Collection entries:
------------

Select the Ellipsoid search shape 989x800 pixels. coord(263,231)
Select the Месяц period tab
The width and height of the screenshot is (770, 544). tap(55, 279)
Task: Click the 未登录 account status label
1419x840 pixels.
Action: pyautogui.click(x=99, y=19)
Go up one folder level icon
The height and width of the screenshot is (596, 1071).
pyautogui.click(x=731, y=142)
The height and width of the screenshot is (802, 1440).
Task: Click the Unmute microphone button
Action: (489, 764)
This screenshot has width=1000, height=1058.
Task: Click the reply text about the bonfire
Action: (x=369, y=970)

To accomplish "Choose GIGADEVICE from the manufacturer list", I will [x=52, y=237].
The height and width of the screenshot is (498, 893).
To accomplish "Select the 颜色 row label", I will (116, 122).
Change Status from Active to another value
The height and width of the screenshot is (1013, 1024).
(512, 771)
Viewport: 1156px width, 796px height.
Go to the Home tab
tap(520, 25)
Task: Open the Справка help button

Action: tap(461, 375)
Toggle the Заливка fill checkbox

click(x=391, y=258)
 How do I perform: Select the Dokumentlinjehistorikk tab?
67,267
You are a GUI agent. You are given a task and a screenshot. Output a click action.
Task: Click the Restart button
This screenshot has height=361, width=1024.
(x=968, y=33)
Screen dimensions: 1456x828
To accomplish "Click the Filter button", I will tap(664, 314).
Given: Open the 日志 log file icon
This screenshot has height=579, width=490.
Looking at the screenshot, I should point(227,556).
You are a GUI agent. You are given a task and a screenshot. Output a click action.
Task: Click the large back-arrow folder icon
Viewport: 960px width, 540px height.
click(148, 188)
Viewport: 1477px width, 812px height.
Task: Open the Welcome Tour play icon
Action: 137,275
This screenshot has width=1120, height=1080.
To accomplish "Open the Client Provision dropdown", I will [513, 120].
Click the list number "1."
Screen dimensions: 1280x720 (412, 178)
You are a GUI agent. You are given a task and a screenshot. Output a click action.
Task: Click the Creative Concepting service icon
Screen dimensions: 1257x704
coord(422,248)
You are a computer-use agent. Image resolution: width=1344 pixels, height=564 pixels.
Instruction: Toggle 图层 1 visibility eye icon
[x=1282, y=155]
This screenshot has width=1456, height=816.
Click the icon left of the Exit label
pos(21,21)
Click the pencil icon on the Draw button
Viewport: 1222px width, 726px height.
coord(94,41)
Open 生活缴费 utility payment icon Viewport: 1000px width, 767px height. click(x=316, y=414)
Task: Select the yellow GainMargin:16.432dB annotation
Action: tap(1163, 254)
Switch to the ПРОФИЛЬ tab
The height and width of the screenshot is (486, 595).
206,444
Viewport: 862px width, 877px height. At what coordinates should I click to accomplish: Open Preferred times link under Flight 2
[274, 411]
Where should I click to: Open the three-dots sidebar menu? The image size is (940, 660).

------------

EXERCISE PROMPT: Your answer must consist only of the lines from the start of the records above through the line with "Go up one folder level icon", each retyped exactly.

EXERCISE ANSWER:
Select the Ellipsoid search shape 989x800 pixels. coord(263,231)
Select the Месяц period tab
The width and height of the screenshot is (770, 544). tap(55, 279)
Task: Click the 未登录 account status label
1419x840 pixels.
Action: pyautogui.click(x=99, y=19)
Go up one folder level icon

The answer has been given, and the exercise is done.